From "Fenimore Cooper's Leatherstocking Novels"

 . . . Fenimore, lying in his Louis Quatorze hotel in Paris, passionately musing about Natty Bumppo and the pathless forest, and mixing his imagination with the Cupids and Butterflies on the painted ceiling . . . .  Men live by lies. . . .

            Fenimore, in his imagination, wanted to be Natty Bumppo, who, I am sure, belched after he had eaten his dinner.  At the same time Mr. Cooper was nothing if not a gentleman.  So he decided to stay in France and have it all his own way. . . .

            Yet the Leatherstocking books are lovely.  Lovely half-lies.

            They form a sort of American Odyssey, with Natty Bumppo for Odysseus.
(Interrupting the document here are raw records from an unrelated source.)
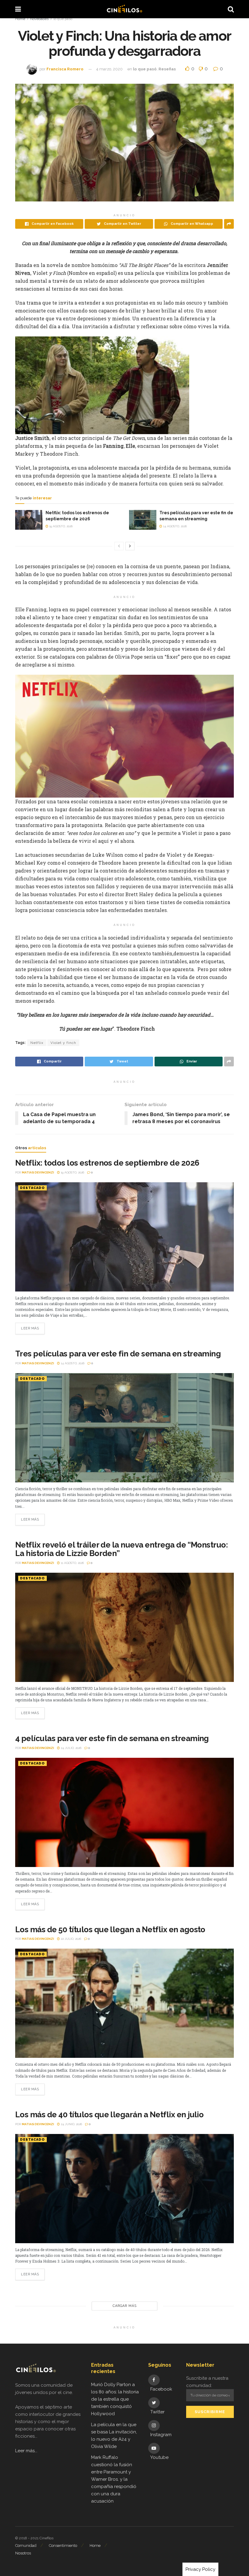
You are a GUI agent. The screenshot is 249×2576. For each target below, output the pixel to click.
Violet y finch (63, 1043)
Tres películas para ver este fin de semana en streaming (118, 1353)
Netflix (36, 1043)
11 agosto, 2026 (72, 1563)
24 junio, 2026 (71, 2124)
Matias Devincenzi (38, 1172)
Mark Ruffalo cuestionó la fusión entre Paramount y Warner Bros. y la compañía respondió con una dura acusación (113, 2479)
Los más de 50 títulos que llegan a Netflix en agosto (110, 1929)
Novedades (39, 19)
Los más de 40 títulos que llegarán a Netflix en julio (109, 2114)
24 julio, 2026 (70, 1748)
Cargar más (125, 2306)
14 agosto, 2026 (174, 526)
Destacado (32, 1188)
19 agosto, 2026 (60, 526)
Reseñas (167, 69)
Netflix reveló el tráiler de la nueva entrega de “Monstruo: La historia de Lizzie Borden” (121, 1549)
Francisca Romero (65, 69)
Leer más (30, 1328)
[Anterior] (119, 546)
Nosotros (23, 2553)
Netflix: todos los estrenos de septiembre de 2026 (107, 1162)
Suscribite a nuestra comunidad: (207, 2381)
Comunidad (25, 2545)
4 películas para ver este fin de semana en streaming (112, 1738)
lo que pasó (62, 19)
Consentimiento (63, 2545)
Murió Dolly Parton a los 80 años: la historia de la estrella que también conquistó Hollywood (115, 2399)
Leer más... (26, 2450)
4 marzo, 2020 (109, 69)
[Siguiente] (130, 546)
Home (20, 19)
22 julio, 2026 (70, 1938)
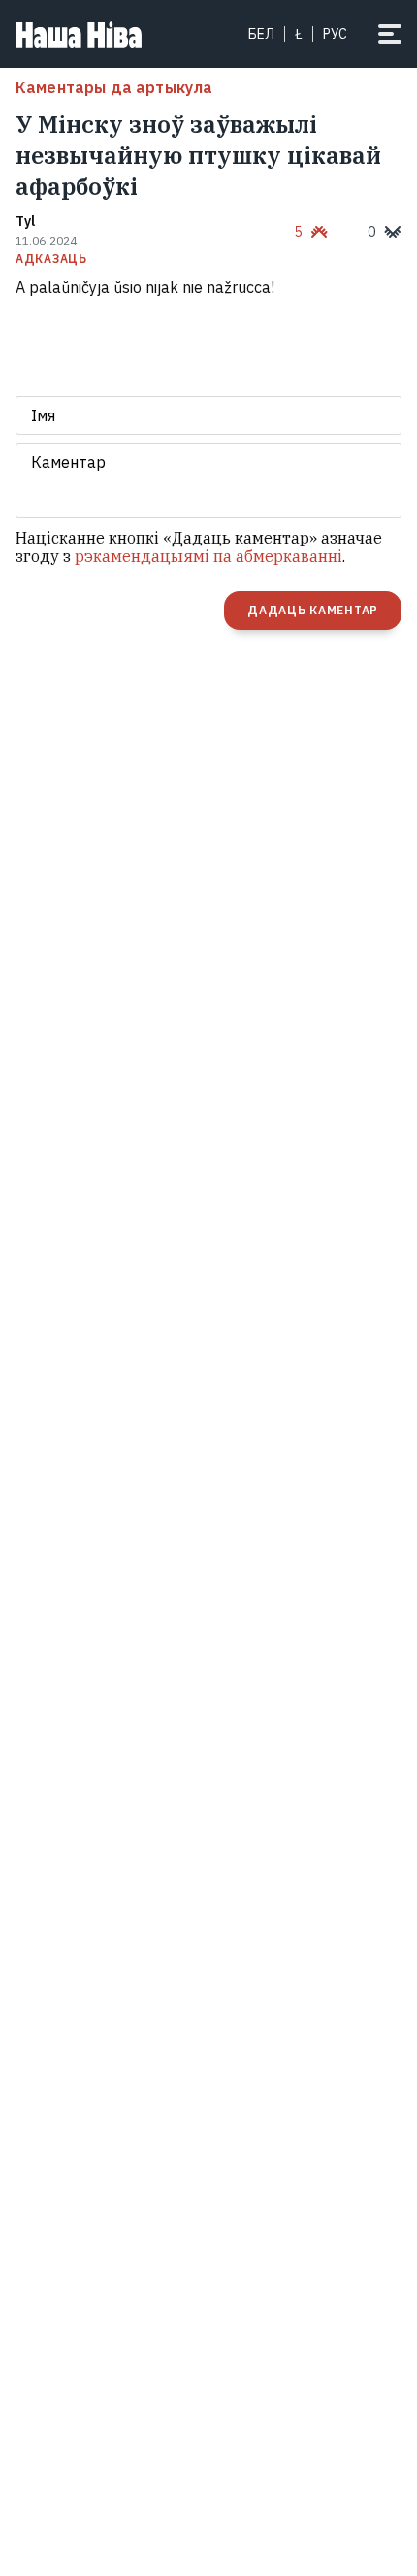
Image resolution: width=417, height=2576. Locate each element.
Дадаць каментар (312, 610)
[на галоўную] (79, 34)
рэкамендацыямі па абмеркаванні (208, 556)
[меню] (389, 34)
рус (335, 34)
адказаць (51, 259)
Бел (261, 34)
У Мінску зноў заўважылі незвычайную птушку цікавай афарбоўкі (198, 155)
            Only, in the original Odyssey, there is plenty of devil, Circes and swine and all.  And Ithacus is devil enough to outwit the devils.  But Natty is a saint with a gun, and the Indians are gentlemen through and through, though they may take an occasional scalp. . . .

            Now let me put aside my impatience as the unreality of this vision, and accept it as a wish-fulfilment vision, a kind of yearning myth.  Because it seems to me that the things in Cooper that make one so savage, when one compares them with actuality, are perhaps, when one considers them as presentations of a deep subjective desire, real in their way, and almost prophetic.

            The passionate love for America, for the soil of America, for example.  As I say, it is perhaps easier to love America passionately, when you look at it through the wrong end of the telescope, across all the Atlantic water, as Cooper did so often, than when you are right there.  When you are actually in America, America hurts, because it has a powerful disintegrative influence upon the white psyche.  It is full of grinning, unappeased aboriginal demons, too, ghosts, and it persecutes the white men, like some Eumenides, until the white men give up their absolute whiteness.  America is tense with latent violence and resistance.  The very common sense of white Americans has a tinge of helplessness in it, and deep fear of what might be if they were not common-sensical.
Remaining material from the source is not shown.